Stated task:
Extract the lines below verbatim, from the line containing "Task: Open the cart icon in desktop preview" up to and including the line containing "Action: pyautogui.click(x=1346, y=83)".

Input:
━━━━━━
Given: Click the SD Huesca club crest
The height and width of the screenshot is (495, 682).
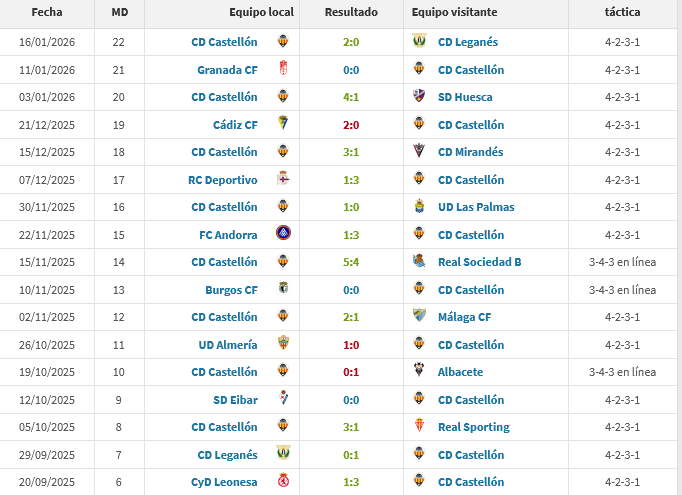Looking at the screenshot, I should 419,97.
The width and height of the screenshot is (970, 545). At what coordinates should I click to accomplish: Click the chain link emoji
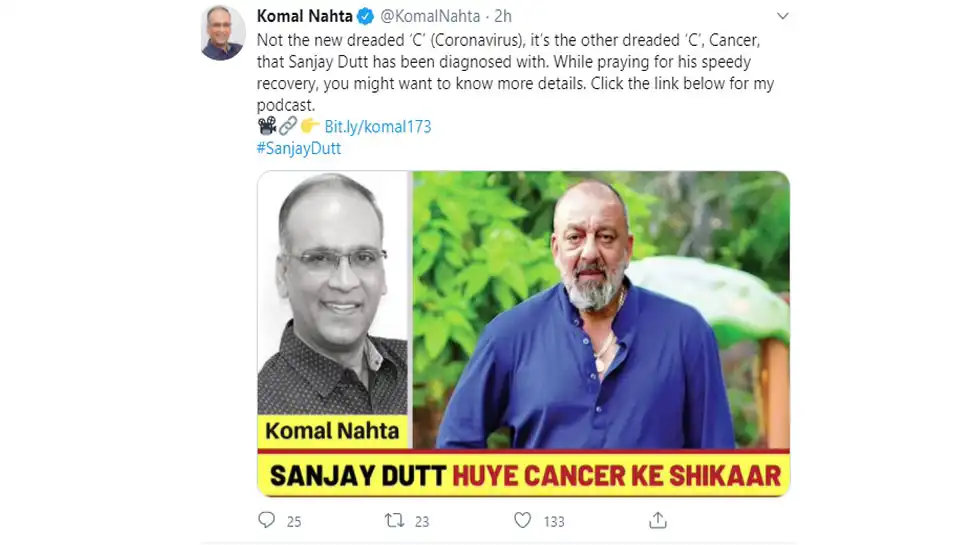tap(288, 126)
━━━━━━
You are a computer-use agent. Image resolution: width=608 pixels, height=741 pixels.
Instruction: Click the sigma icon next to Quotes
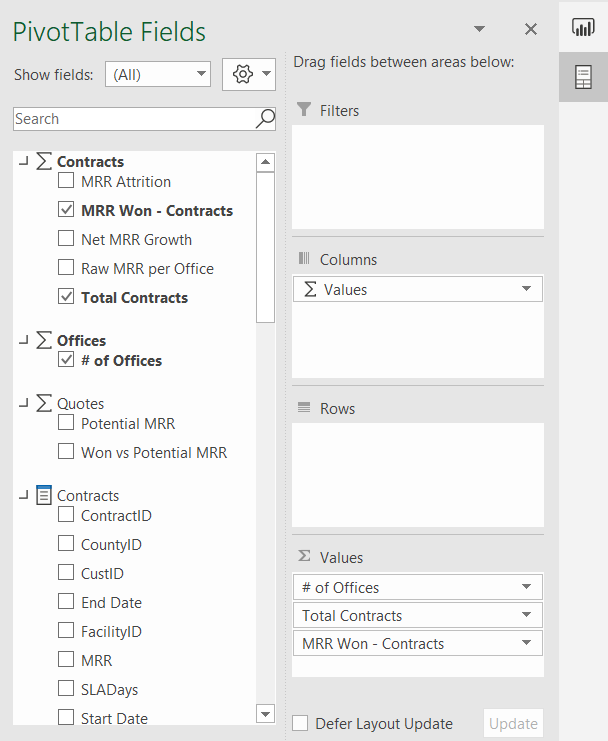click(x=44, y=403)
━━━━━━
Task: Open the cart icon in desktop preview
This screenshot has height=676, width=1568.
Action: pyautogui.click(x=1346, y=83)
━━━━━━
The response:
Task: Open the cart icon in desktop preview
This screenshot has height=676, width=1568.
Action: pyautogui.click(x=1346, y=83)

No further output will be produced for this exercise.